Siamo dunque all’opposto dall’idea che avrebbe ispirato utopie negative come 1984 di Orwell o le riflessioni del Michel Foucault di Sorvegliare e punire: non una struttura repressiva ma il cuore di una riforma carceraria volta alla riabilitazione del detenuto.
Bentham auspicava peraltro la liberalizzazione dei centri di pena, un’idea ancora oggi dibattuta. Economia e morale, grazie alla sostenibilità economica del progetto, potevano andare così di pari passo. E ciò valeva anche per l’Auto-Icona.
Il corpo di Bentham, morto a 84 anni, il 16 luglio 1832, secondo le disposizioni del filosofo, divenne oggetto di una lezione pubblica di anatomia in una singolarissima cerimonia funebre, basata sul principio per cui i morti devono contribuire alla felicità dei vivi. Il cadavere sezionato fu poi ricomposto nell’Auto-Icona di Bentham che ancora oggi si trova esposta allo University College di Londra.
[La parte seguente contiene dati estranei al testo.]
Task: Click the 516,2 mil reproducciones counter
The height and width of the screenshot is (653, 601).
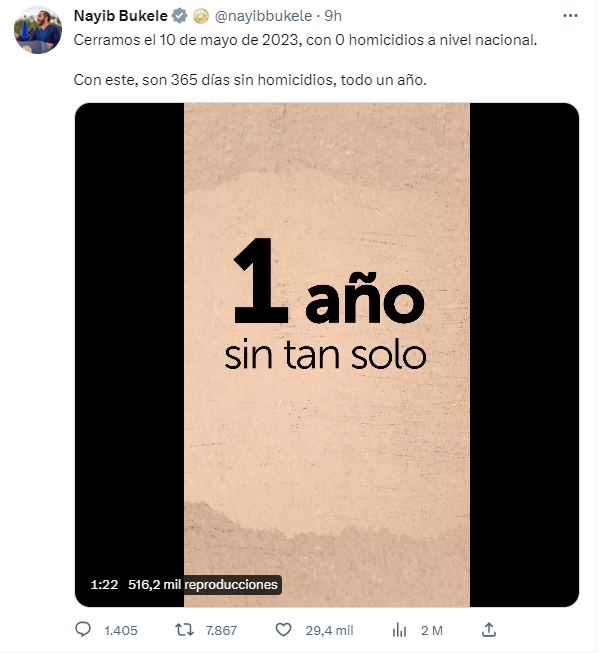Action: [203, 585]
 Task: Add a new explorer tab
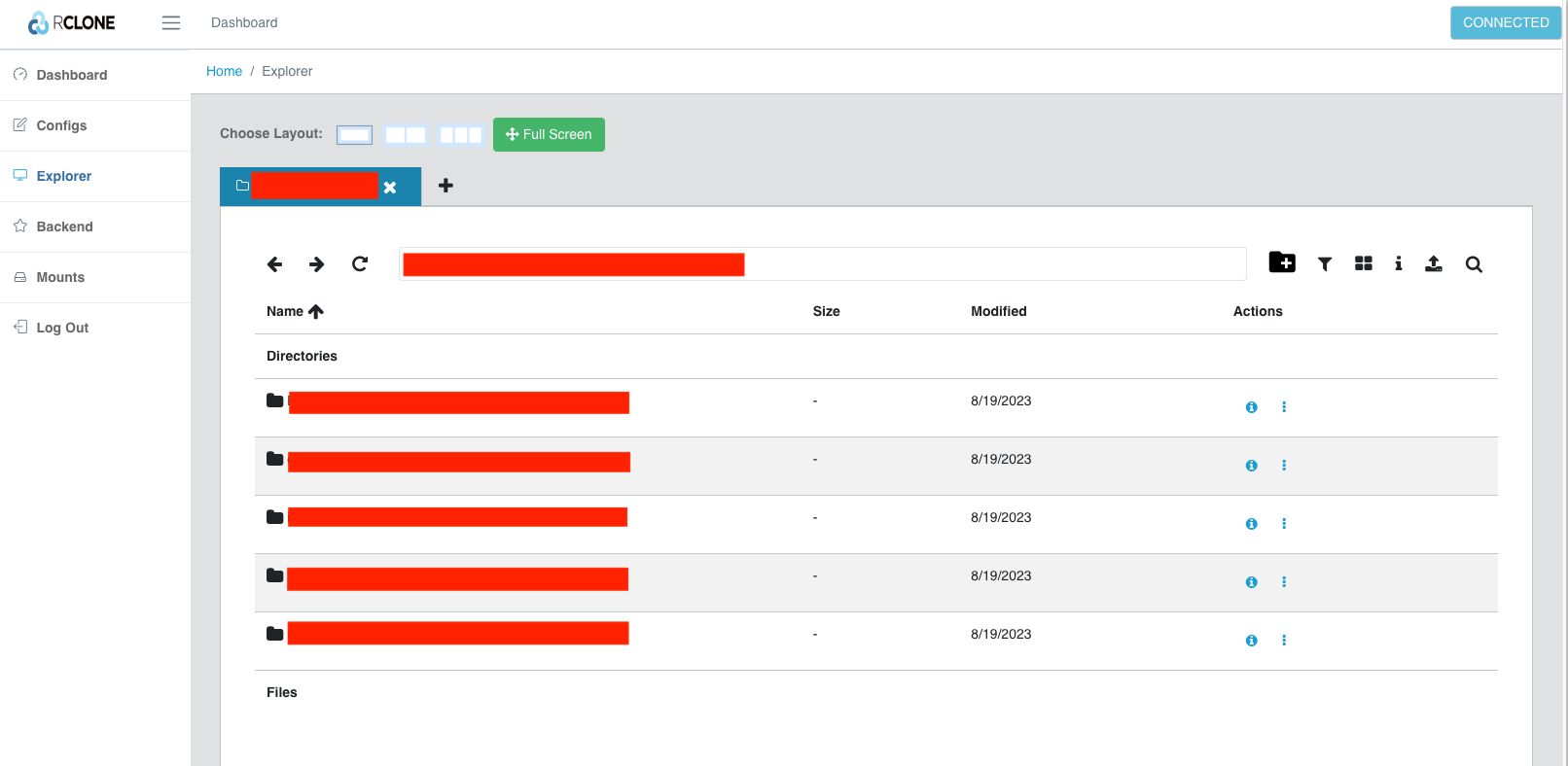[x=445, y=186]
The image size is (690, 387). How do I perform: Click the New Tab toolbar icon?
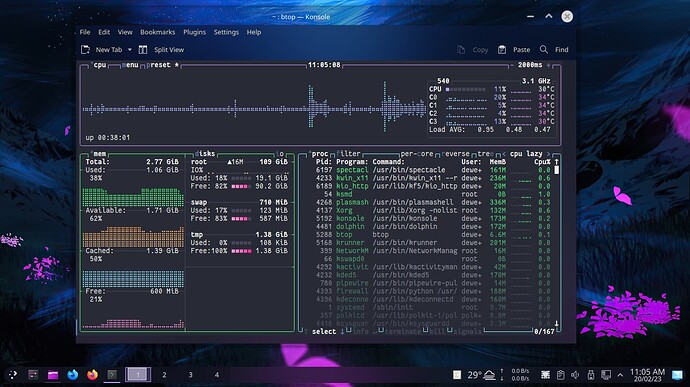(x=85, y=50)
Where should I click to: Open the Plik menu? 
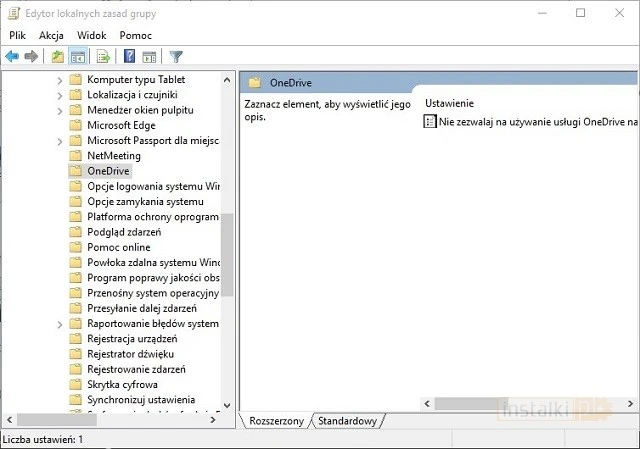pyautogui.click(x=17, y=35)
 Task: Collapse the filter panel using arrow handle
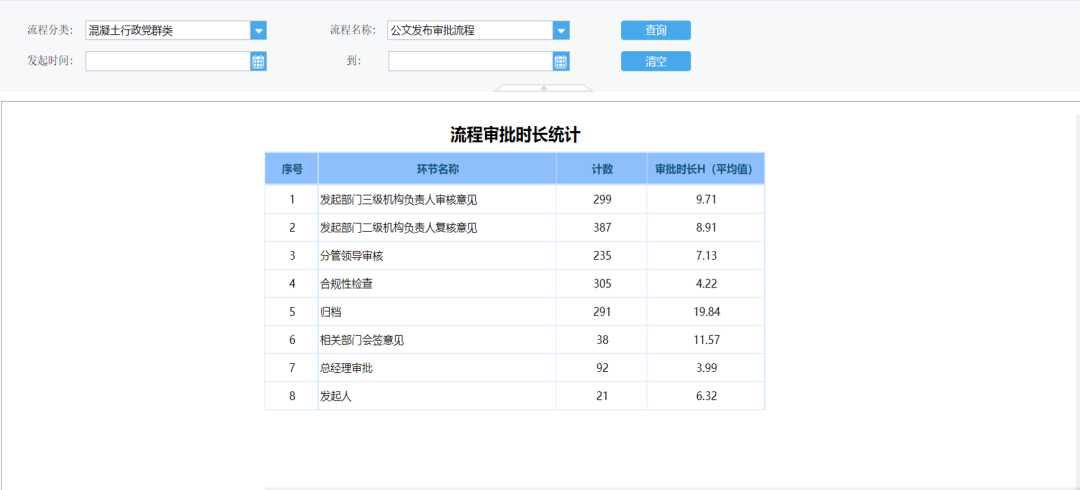[544, 88]
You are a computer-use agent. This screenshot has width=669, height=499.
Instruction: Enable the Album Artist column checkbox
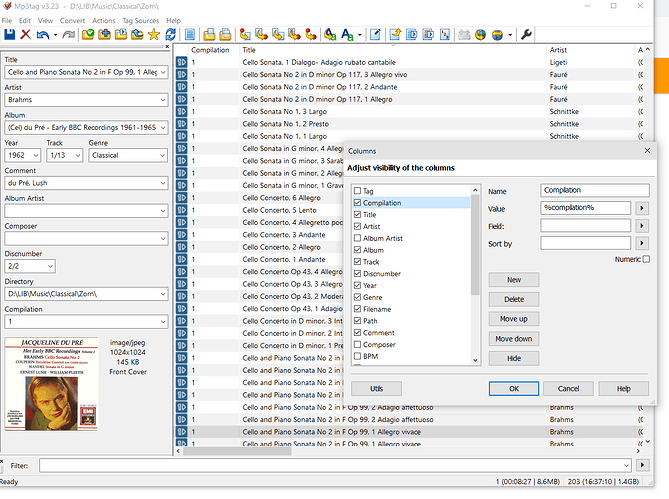coord(358,238)
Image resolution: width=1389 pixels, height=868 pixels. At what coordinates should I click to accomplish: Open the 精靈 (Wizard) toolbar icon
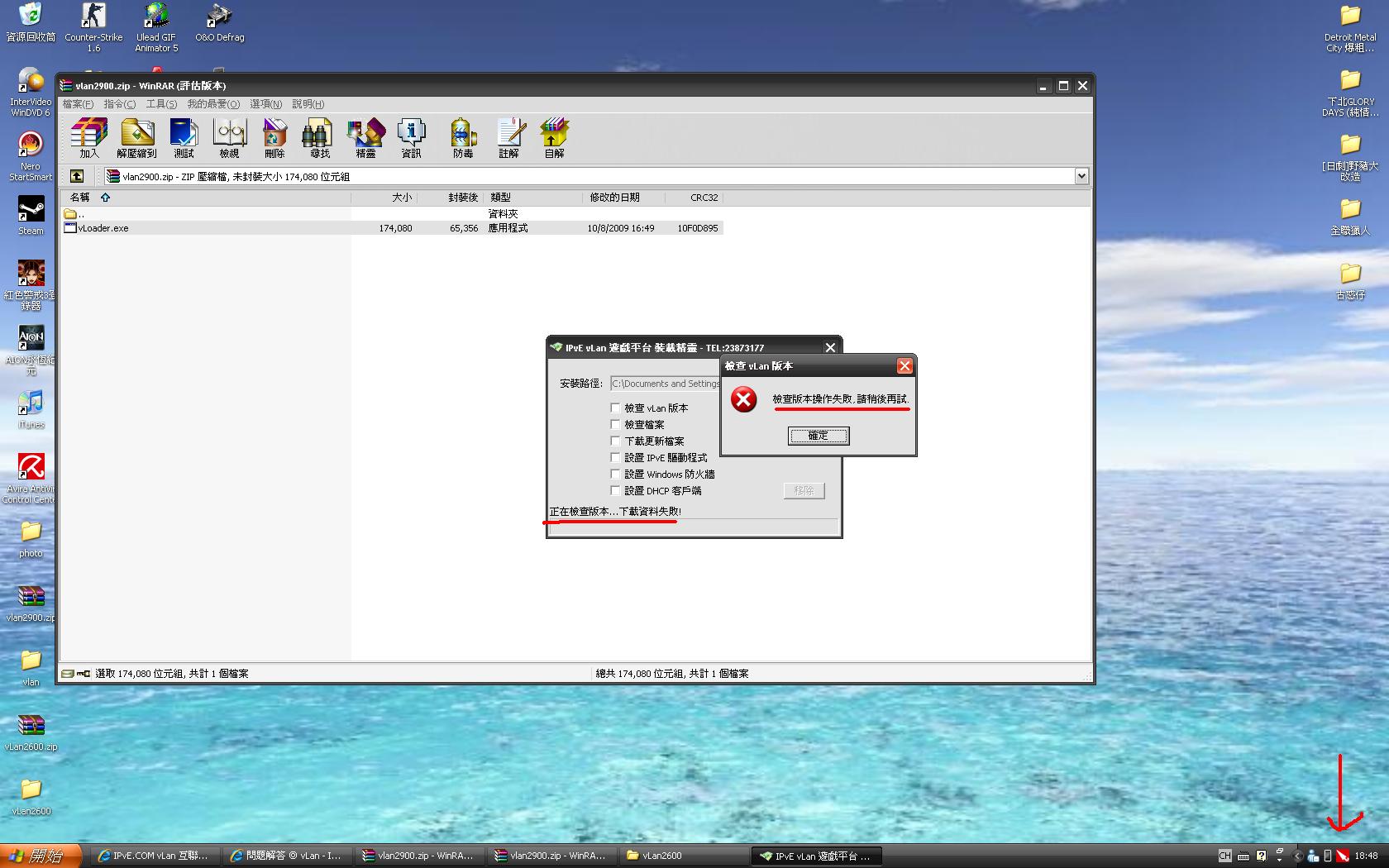[365, 137]
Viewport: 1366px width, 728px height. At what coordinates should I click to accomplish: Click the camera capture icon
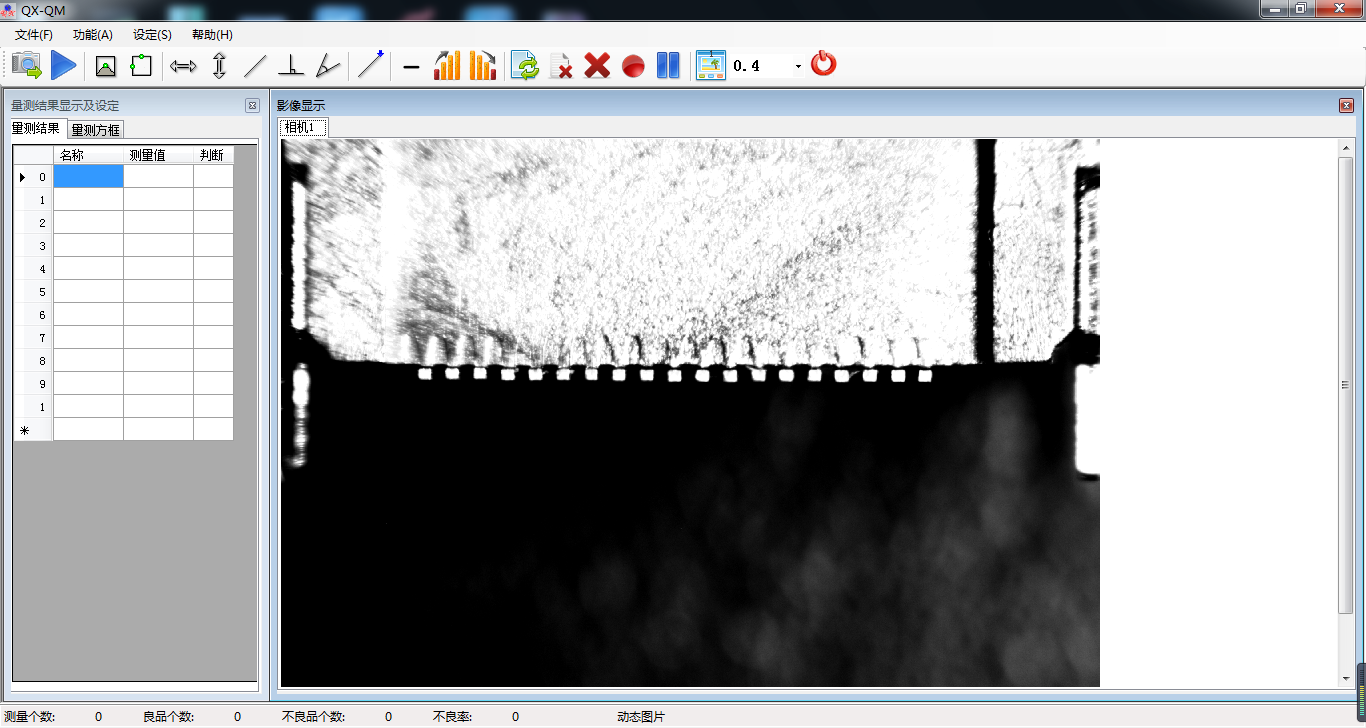(x=27, y=66)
L’intero rito era volto alla costruzione di una “religione profana” incentrata sull’altruismo e sull’utilità i cui ragionamenti si basavano su una desacralizzazione del corpo del defunto volta a metterlo a disposizione del prossimo. Oggi l’idea centrale di Bentham, di fondare la morale sul concreto aumento della felicità umana, è stata presa sul serio e portata avanti, su basi psicologiche assai più elaborate ed efficaci di allora, dallo psicologo e premio Nobel per l’Economia Daniel Kahneman. Il sogno riformatore di Bentham, capace di unire felicità e libertà dell’uomo, ha ancora molto da dire.